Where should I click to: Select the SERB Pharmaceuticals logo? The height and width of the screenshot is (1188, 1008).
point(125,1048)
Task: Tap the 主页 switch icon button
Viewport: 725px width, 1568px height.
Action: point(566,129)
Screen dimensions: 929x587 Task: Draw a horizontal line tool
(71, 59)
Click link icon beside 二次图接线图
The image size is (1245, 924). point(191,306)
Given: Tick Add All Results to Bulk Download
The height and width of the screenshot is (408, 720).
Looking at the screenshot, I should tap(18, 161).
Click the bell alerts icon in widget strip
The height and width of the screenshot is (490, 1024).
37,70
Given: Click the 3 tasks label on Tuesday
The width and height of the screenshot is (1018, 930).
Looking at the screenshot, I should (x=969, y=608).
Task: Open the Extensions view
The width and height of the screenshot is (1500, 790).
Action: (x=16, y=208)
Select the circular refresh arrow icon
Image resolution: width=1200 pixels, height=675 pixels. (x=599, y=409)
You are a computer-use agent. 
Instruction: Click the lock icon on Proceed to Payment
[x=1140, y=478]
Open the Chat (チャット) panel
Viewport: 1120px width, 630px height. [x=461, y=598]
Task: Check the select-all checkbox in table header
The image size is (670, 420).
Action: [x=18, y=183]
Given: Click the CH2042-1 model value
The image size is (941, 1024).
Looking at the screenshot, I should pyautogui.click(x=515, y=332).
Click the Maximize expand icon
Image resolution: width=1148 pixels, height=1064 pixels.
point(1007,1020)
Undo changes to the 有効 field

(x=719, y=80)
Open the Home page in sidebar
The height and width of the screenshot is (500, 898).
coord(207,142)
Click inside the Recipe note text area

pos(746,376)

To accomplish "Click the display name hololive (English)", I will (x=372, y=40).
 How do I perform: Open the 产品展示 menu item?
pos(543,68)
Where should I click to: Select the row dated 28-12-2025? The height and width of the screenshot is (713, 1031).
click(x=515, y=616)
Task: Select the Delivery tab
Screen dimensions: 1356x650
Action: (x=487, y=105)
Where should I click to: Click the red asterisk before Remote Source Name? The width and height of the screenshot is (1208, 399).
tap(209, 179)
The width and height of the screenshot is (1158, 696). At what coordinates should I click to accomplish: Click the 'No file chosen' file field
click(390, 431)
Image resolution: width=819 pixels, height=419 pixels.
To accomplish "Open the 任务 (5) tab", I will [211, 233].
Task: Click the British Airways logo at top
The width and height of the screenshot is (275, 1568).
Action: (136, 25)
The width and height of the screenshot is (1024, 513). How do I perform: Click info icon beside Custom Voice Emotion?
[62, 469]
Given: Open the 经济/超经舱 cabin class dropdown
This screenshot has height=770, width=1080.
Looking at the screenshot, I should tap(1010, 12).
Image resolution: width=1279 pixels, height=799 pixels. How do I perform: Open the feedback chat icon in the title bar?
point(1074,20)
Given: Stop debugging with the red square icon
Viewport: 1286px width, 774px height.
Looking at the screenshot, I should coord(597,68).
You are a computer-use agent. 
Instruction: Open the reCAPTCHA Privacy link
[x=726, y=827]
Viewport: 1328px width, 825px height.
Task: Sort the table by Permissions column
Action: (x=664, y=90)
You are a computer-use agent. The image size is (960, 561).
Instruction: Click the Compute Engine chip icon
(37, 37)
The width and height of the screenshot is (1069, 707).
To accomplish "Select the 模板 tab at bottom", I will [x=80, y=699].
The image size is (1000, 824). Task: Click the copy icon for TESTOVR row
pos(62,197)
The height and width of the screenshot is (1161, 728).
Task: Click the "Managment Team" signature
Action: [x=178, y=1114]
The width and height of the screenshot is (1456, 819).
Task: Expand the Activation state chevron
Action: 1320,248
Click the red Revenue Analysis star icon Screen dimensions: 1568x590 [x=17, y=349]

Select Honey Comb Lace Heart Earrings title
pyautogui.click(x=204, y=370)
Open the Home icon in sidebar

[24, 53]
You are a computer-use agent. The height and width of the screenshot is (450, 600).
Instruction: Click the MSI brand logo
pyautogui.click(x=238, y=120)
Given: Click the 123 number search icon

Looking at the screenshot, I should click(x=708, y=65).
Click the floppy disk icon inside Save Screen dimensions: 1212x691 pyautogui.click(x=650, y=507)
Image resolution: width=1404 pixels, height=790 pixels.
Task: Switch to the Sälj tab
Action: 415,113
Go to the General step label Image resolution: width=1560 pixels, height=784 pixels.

* * * *

== WHAT YOU NEED TO DO ==
Please copy exactly the lines from the one that contains "Instruction: Click the MSI brand logo" up to and including the final line of the listing above.

== ANSWER BOX ==
Instruction: Click the MSI brand logo
pyautogui.click(x=238, y=120)
Given: Click the 123 number search icon

Looking at the screenshot, I should click(x=708, y=65).
Click the floppy disk icon inside Save Screen dimensions: 1212x691 pyautogui.click(x=650, y=507)
Image resolution: width=1404 pixels, height=790 pixels.
Task: Switch to the Sälj tab
Action: 415,113
Go to the General step label Image resolution: width=1560 pixels, height=784 pixels.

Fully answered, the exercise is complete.